As CBS News Correspondent Jim Stewart reports, the second floor bedroom where Mohammed was sleeping looks like its been shaken apart. CIA and Pakistani agents hit the two-story villa hard, bashing in doors and sweeping up anything of interest. Family members said everyone was asleep when they came.
"Late last night in the middle of the night, at 3 o'clock, 20 to 25 people raided the house. We can't say anything else, we can just call it raiding the house," says Qudsia Khanum.
Mohammed was caught in his underwear. It was his birthday and the 38-year-old spent it under intense interrogation.
Pakistani Ahmed Abdul Qadus and an unidentified third man were also detained.
Officials suggest the noose had been tightening for months. Mohammed had been spotted near his old hometown of Hub, just missed in Karachi last September and then lived in Peshawar before settling in Rawalpindi near Islambad several weeks ago where he was captured.
Sources say he was quickly taken to a U.S. base in Afghanistan and will soon be en route to a second, undisclosed location. U.S. officials say they have already developed "substantial information" since the arrest and are moving quickly to follow up the leads. Analysts say they can't move quickly enough.
"This is a critical period because it is during this period that almost all the al Qaeda leaders and cell leaders who are in direct contact with Khalid Sheik Mohammed will start to move," says Rohan Gunaratna, author of "Inside Al Qaeda".
Fleischer said, "We are hoping that this will lead to substantial additional information on al Qaeda, on al Qaeda's plans and al Qaeda's operations."
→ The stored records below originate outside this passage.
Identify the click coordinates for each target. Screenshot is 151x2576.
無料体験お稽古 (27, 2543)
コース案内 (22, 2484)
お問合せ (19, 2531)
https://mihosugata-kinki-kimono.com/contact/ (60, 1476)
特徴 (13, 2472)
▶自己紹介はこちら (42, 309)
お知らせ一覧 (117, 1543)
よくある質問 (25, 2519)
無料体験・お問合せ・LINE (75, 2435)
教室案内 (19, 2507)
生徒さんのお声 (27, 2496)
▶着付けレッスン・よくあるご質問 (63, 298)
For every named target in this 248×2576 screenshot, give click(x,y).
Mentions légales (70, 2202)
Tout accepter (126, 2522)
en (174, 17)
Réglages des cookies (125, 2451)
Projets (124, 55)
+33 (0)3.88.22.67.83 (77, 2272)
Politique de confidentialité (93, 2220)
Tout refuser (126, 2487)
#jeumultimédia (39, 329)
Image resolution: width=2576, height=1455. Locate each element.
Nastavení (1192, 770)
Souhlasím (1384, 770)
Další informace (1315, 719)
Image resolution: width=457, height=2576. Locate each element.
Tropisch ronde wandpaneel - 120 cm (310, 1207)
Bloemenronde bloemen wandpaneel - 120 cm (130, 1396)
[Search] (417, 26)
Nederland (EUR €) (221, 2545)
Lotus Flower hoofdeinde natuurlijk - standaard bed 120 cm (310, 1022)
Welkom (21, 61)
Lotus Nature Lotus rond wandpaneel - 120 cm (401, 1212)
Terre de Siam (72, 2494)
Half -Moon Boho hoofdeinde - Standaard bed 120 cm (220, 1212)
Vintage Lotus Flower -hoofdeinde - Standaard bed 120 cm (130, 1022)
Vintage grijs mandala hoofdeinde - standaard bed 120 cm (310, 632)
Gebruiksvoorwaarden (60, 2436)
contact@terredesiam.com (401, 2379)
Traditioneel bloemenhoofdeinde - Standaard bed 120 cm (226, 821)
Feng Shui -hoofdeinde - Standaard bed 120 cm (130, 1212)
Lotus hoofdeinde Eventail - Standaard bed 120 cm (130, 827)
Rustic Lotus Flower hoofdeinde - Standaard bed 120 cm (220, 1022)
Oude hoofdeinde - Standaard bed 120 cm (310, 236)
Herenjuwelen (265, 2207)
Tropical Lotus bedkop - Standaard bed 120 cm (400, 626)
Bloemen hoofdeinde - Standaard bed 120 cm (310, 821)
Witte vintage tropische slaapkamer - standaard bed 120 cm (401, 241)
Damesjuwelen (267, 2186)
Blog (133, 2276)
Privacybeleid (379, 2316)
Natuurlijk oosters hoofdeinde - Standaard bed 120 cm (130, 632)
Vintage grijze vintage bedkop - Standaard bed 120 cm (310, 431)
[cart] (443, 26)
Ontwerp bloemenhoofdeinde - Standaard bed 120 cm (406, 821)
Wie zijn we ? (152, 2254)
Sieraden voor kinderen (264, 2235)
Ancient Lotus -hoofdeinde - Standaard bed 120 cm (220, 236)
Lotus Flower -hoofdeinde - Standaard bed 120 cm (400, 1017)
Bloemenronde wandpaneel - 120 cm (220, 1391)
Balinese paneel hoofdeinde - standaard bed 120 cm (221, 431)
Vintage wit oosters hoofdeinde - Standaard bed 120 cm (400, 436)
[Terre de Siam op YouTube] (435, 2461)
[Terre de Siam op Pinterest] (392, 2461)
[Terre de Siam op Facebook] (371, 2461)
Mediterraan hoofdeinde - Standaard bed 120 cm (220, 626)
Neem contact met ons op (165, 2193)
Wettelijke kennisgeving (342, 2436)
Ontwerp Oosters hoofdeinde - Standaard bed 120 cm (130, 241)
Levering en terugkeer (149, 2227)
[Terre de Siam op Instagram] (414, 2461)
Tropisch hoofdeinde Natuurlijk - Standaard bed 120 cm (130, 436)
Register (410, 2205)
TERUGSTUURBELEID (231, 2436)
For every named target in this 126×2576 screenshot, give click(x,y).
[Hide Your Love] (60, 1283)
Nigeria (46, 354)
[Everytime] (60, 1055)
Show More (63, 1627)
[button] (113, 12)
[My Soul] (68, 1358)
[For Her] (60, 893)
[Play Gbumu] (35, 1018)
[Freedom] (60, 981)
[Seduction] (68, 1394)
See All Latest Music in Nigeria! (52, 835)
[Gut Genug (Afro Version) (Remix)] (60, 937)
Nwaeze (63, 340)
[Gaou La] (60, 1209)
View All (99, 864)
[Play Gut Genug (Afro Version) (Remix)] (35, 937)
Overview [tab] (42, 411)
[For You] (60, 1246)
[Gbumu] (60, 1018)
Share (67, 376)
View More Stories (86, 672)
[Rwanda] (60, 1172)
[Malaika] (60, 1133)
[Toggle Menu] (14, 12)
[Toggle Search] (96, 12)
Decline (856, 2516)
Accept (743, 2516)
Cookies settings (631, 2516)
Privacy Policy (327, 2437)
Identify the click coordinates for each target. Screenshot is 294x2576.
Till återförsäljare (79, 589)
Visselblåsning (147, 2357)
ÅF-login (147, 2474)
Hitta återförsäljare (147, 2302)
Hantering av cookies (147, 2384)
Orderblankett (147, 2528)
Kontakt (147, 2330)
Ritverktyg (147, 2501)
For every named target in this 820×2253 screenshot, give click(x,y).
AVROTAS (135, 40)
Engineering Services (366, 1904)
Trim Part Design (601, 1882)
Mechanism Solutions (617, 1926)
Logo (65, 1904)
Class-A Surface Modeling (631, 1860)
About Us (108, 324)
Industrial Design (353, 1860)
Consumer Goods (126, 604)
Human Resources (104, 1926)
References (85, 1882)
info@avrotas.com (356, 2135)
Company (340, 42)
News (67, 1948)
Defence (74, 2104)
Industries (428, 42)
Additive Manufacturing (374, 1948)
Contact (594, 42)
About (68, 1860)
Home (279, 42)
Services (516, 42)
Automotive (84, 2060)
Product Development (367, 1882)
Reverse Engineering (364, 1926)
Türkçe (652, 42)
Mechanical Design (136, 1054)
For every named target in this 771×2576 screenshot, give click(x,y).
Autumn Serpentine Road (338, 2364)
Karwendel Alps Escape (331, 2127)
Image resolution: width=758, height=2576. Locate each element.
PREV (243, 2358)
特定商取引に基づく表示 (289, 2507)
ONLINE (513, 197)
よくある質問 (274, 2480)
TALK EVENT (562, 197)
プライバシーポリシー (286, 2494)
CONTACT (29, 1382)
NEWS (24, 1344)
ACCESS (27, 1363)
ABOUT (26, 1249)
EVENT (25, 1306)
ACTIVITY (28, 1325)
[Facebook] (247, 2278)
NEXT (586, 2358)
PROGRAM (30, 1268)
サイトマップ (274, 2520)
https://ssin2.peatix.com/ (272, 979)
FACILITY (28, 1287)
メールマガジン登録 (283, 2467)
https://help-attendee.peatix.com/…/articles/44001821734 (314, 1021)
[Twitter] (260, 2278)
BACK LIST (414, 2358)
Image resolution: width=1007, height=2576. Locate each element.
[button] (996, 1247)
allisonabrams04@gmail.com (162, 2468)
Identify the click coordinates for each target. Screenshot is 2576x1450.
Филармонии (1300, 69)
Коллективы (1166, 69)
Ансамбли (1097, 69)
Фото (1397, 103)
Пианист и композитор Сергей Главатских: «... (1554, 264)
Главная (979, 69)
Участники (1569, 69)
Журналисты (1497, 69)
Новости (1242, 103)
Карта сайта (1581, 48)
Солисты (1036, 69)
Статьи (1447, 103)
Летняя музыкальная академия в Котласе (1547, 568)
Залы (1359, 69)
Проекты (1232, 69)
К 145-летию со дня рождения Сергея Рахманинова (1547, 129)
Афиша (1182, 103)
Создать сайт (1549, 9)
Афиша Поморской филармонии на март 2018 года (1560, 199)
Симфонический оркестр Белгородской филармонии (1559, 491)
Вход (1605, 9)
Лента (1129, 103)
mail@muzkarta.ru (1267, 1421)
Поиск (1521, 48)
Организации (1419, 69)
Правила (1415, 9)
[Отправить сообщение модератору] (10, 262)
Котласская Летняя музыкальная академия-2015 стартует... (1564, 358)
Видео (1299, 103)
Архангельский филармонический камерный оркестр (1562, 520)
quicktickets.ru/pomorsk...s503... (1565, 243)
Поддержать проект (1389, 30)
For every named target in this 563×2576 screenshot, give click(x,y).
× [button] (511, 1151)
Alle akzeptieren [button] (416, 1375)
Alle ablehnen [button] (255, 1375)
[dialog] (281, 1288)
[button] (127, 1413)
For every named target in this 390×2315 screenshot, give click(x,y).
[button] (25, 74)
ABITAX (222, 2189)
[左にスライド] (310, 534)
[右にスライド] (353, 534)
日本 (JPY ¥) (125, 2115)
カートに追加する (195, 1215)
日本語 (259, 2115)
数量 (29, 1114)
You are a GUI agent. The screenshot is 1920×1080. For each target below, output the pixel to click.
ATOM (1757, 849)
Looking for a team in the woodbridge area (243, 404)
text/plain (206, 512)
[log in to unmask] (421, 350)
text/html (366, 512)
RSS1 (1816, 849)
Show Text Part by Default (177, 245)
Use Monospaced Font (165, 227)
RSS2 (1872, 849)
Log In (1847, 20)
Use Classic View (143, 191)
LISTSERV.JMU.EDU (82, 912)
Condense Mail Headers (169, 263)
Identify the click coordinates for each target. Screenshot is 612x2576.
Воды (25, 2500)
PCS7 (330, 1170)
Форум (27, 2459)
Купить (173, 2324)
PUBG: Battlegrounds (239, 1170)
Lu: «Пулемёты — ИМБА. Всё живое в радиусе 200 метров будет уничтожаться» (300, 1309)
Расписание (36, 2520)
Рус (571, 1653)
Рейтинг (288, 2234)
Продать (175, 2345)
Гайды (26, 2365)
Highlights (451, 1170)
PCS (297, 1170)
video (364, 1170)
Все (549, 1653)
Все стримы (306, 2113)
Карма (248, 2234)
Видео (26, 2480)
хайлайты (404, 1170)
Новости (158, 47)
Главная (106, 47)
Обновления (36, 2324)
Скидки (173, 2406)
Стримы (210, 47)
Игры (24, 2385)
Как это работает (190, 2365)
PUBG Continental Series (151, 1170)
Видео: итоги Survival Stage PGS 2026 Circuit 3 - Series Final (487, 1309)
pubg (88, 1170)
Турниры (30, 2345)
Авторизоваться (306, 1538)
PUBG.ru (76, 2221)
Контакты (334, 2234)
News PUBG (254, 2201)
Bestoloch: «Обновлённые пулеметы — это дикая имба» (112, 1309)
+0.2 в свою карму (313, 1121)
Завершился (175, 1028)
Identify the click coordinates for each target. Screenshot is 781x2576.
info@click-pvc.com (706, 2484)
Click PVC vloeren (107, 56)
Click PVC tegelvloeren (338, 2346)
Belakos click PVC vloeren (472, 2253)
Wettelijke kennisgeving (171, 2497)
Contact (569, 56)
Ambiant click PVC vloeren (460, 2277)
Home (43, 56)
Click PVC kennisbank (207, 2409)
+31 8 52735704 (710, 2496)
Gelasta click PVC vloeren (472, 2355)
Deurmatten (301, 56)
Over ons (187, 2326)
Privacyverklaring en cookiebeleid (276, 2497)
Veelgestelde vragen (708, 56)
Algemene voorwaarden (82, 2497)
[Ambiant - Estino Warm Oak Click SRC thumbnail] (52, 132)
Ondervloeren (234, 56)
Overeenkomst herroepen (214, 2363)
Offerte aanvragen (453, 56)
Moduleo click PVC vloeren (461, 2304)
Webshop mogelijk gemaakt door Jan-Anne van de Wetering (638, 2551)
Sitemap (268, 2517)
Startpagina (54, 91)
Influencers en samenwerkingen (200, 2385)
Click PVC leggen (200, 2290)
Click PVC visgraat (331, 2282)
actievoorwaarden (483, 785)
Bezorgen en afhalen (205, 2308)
Mohammed is perhaps the most senior al Qaeda member after bin Laden and his deputy, Ayman al-Zawahri. Mohammed personally knew, or knew of, al Qaeda operatives and international terrorists in as many as 98 countries.
He is alleged to have organized the Sept. 11, 2001, terror attacks, and was linked to a 1995 plot to bomb trans-Pacific airliners and crash a plane into CIA headquarters and to the 1993 World Trade Center bombing. He also has been tied to the April bombing of a synagogue in Tunisia, which killed 19 people, mostly German tourists.